November 20

Perfect Is The Enemy Of Good: Stop Chasing Unicorns

Robert Watson Watt, a British physicist, gave the world the cult of the imperfect. It's a philosophy we would all do well to adopt. Watts said, 'Always strive to give the military the third-best because the best is impossible and the second best is always too late.' Watt reiterated Voltaire's earlier pronouncements that perfect is the enemy of good.

Our quest for perfection

You have a deadline to turn in a finished report to your boss in a couple of hours. With a few more pages still left to write, you're stuck on a sentence. You obsess over whether to use the word stakeholder or collaborator. Precious minutes tick by, your stress levels increase, brain fog develops. You're caught like a deer in headlights, unable to proceed.
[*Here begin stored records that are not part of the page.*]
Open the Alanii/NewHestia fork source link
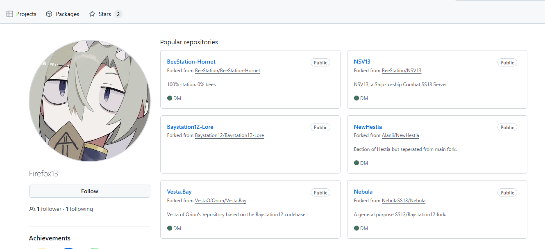pyautogui.click(x=400, y=135)
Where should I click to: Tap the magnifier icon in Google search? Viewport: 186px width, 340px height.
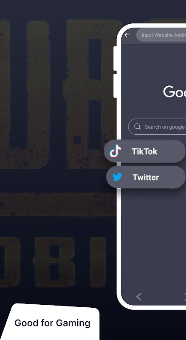click(137, 127)
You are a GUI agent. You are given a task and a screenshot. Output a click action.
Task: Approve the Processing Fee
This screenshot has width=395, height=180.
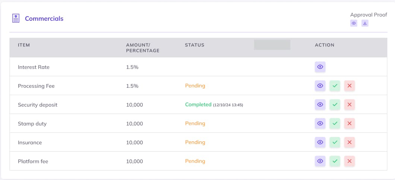tap(335, 86)
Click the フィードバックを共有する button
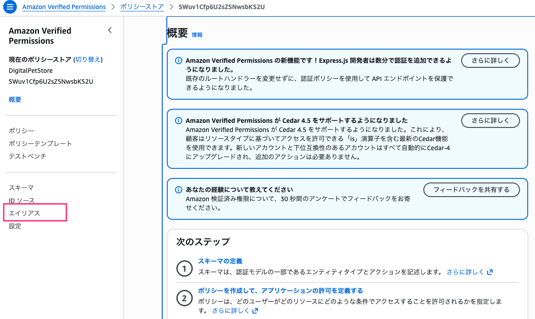The height and width of the screenshot is (319, 535). click(x=472, y=190)
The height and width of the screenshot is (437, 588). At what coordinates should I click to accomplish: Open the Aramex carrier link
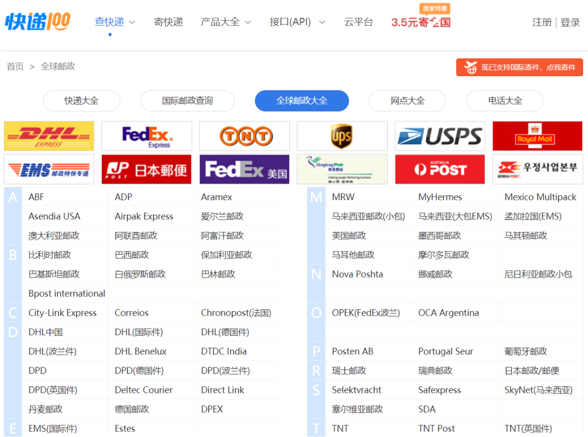pos(216,197)
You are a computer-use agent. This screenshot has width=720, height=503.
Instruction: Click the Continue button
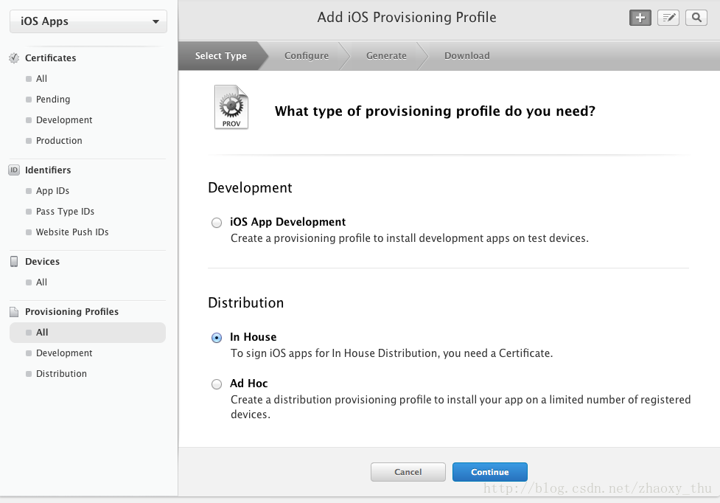[490, 472]
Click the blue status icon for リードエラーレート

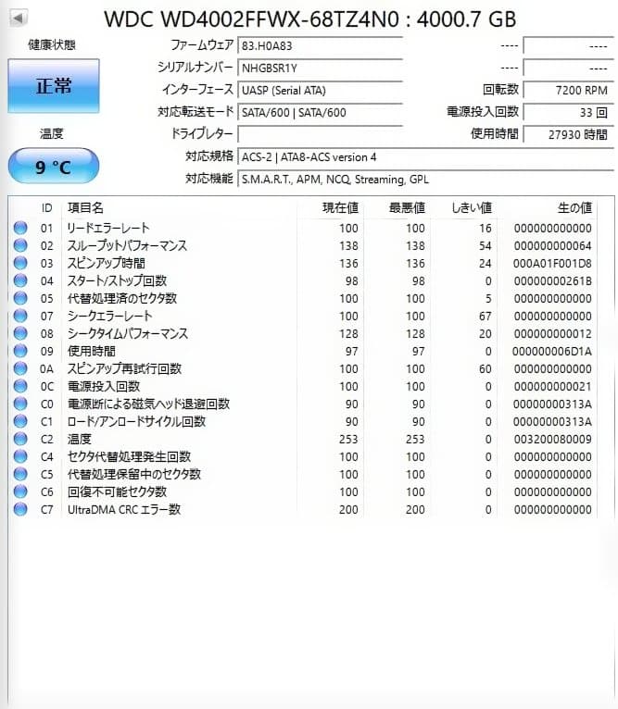(x=20, y=229)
Or let's say you have a dinner party scheduled to start at 7 p.m. You've been running around getting food ready all day. Of course, you haven't had much time to do the thorough cleaning you envisaged. It's 6.30 p.m. now, and you're staring at messy floors. You're mad, not just at yourself but at everyone and everything else, including the carpet, for being in a color that makes dirt obvious.

Do these examples sound familiar?

Just short of perfect

Every single day of our lives is filled with such situations. We set out gloriously high expectations for ourselves (and others) while mostly underestimating the level of effort needed to get to the perfection we crave. In the process, we lose our sanity because we don't know when to say 'The End' and move on.
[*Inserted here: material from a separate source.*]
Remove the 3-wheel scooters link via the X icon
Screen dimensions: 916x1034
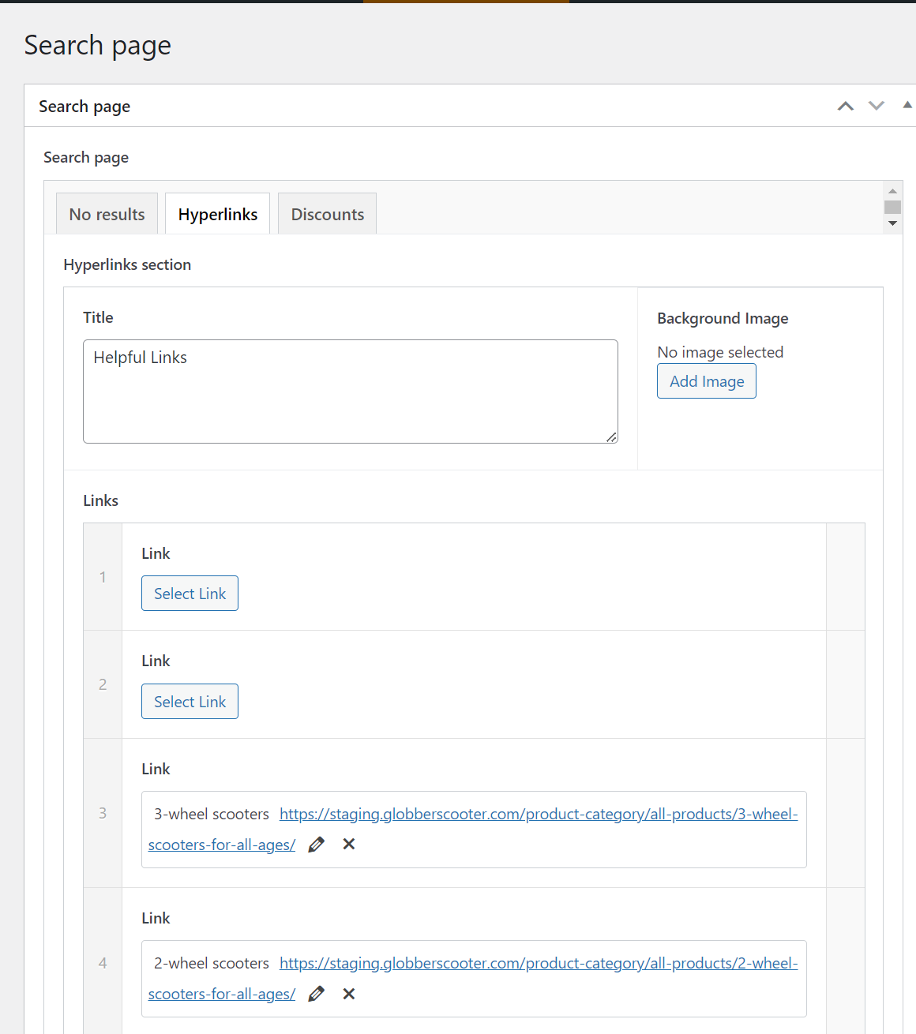click(348, 845)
Sometimes we're lucky, like in the examples above when external deadlines force us to abandon our quest for perfection, reluctantly.
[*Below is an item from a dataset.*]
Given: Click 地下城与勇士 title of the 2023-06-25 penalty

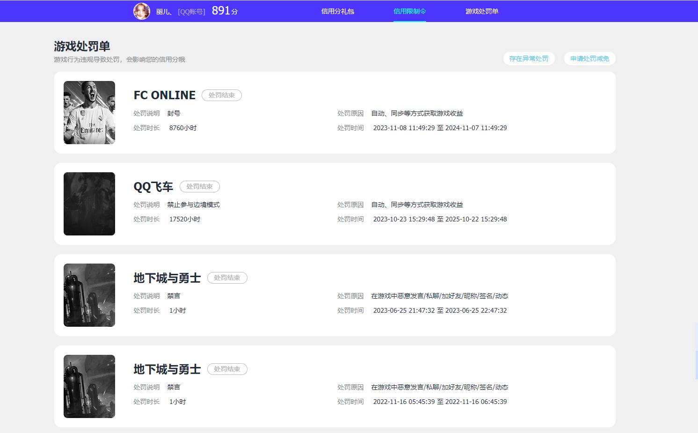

Unfortunately, in a majority of situations, there are no outside impositions on our time. We need to decide when we can call something done. So, we nurse, dawdle and plod along on our projects, interminably, in the hope of (unattainable) precision.

Here's the good news, though.

There is a way out of these situations. It's called cutting yourself some slack. By doing what is good (enough) instead of what's perfect.

Choosing good (enough)

Settling for good (enough) instead of perfection looks like this:

  • You pick a word to use on your report and get on with it. Most people, other than you, don't care whether you use the word stakeholder or collaborator.
  • You vacuum highly visible spots like the living and kitchen floors and maybe just a couple of the stairs most likely to be seen by your guests. And show off your home proudly.

In other words, we learn to recognize that perfect is the enemy of good.

Agreed, these are not perfect solutions. But they are good (enough). And they will do just fine. Perfectly fine.

Let's unpack this a little further.

Why 'perfect is the enemy of good'?

There are two primary ways how the quest for perfection can be counterproductive, and in fact, quite detrimental to your well-being.

1. The mountain looks too daunting to climb, so you'd rather be a sofa-spud

Here's how this works. Let's say you sign up for a marathon. Your training schedule dictates longer midweek runs. Unfortunately, sometimes life gets in the way in the form of a sick child, a work emergency, or bad weather.

On such days, you have a choice. Do you get out and run a good enough five miles instead of the scheduled ten miles, or do you sit on the couch using life as an excuse?

Phrased this way, the choice seems obvious, doesn't it? But I bet you, in the quest for perfection, the choice most of us make more often than not, is to remain sofa-spuds (21st-century couch potatoes).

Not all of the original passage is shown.